Talking Your Way into a Better Death

Angelo Volandes

Angelo Volandes

“If you do something to my body that I do not want,” says physician/author Angelo Volandes, “it is assault and battery. But if I do the same thing to you in (a medical situation,) it is standard of care.”

Volandes thinks this last is a bad idea. He is on a campaign to change the way American doctors and patients, and indeed the country at large, understand what is done to American bodies at life’s end. He spoke of this campaign, and his new book The Conversation that outlines it, at a recent Commonwealth Club event in San Francisco. When he’s not taking time out to promote the book and the campaign, Volandes practices internal medicine at Massachusetts General Hospital in Boston and is on the faculty at Harvard Medical School. He is Co-Founder and President of Advance Care Planning Decisions, a non-profit foundation dedicated to improving patients’ quality of care.

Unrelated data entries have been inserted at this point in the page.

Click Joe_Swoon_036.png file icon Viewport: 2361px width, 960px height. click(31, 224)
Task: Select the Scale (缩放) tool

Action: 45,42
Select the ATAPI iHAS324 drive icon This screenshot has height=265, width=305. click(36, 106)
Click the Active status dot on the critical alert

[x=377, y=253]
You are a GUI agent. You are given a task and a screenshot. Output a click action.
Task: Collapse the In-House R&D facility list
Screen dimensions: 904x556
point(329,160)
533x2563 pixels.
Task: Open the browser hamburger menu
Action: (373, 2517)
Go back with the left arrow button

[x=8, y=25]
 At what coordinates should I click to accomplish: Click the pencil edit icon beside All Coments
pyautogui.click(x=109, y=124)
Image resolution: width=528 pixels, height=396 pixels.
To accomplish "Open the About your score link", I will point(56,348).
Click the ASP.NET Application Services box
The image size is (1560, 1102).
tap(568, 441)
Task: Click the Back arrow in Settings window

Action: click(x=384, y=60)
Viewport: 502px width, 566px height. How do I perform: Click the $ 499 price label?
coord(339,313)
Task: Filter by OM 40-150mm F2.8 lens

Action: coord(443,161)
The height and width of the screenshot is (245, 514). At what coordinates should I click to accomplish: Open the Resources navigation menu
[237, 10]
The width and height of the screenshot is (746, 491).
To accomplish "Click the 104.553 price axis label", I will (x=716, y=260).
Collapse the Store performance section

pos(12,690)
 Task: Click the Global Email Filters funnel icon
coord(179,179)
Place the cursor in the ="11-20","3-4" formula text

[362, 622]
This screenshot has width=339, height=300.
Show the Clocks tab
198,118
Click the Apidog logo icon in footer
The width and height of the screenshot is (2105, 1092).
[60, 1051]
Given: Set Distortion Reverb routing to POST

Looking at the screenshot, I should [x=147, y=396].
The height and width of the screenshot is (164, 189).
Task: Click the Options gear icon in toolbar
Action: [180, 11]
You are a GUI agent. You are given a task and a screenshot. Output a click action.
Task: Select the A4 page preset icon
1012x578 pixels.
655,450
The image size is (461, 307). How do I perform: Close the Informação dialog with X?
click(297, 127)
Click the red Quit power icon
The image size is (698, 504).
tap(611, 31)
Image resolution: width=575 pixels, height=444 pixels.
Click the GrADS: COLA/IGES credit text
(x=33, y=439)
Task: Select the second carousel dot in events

“Ninety percent of people want to die at home,” Volandes says; “most die in hospitals. There is a misalignment between the type of medical care they want and what they get.” About this unwanted care? “If you’re in the hospital and get unwanted care you never bargained for, I still get paid for it.”

After watching too many patients endure end-of-life treatments he was sure they would not have chosen, Volandes started an unusual practice: taking every one of his patients to visit the intensive care unit, and some to visit the dialysis unit. Once they gained a better understanding of what some of the aggressive treatments – CPR, breathing machines, etc – actually looked like, the patients almost always moved away from “Do everything” to comfort care as their choice.

The basic change Volandes believes is needed begins with a conversation between physician and patient. Those conversations do happen, and there is now Medicare reimbursement, but few physicians find them easy, and few patients know how to inaugurate them or what to say. “Never did a senior physician have to certify that I could talk to a patient,” Volandes says. “The patient needs to know ‘What are the questions I need to ask? What are my options?’ Life’s final chapter needs to be written – but the problem is, I’m writing it (instead of the patient.)”

This writer has been advocating for individuals to write their own final chapters for over two decades. With others writing those chapters instead, the costs are monumental and unnecessary – and millions of Americans die after undergoing painful indignities they would never have chosen. Physician aid-in-dying – approved by a majority of doctors and 7 in 10 Americans and now legal in five states – is one key piece of the puzzle. But the elephant-size puzzle piece is how to get every one of us to make known, well before those “end-of-life” days arrive, what medical care we do or do not want.

Volandes’ conversations could put that piece in place. Every person alive who takes time for the conversation (and for writing it all down) will likely die a better death.

 

 

Dying in the Fix-It Society

Buddhist teacher/lecturer Frank Ostaseski spoke recently to the Bay Area Network of End-of-Life Care on the subject of compassion – something Ostaseski preaches, teaches and practices himself. Co-founder, in 1987, of the Zen Hospice Project, the first Buddhist hospice in the U.S., Ostaseski currently heads the Metta Institute, created to provide education and training on spirituality in dying.Buddha

Buddhism, Ostaseski said, holds that life is supported by two wings, compassion and wisdom, and neither is at its best without the other. His audience, made up of physicians, hospice workers and others involved with end-of-life care, was in interested agreement with the renowned speaker as he expanded on the theme. But this writer, also in agreement, found one side remark particularly pertinent to today’s end-of-life issues.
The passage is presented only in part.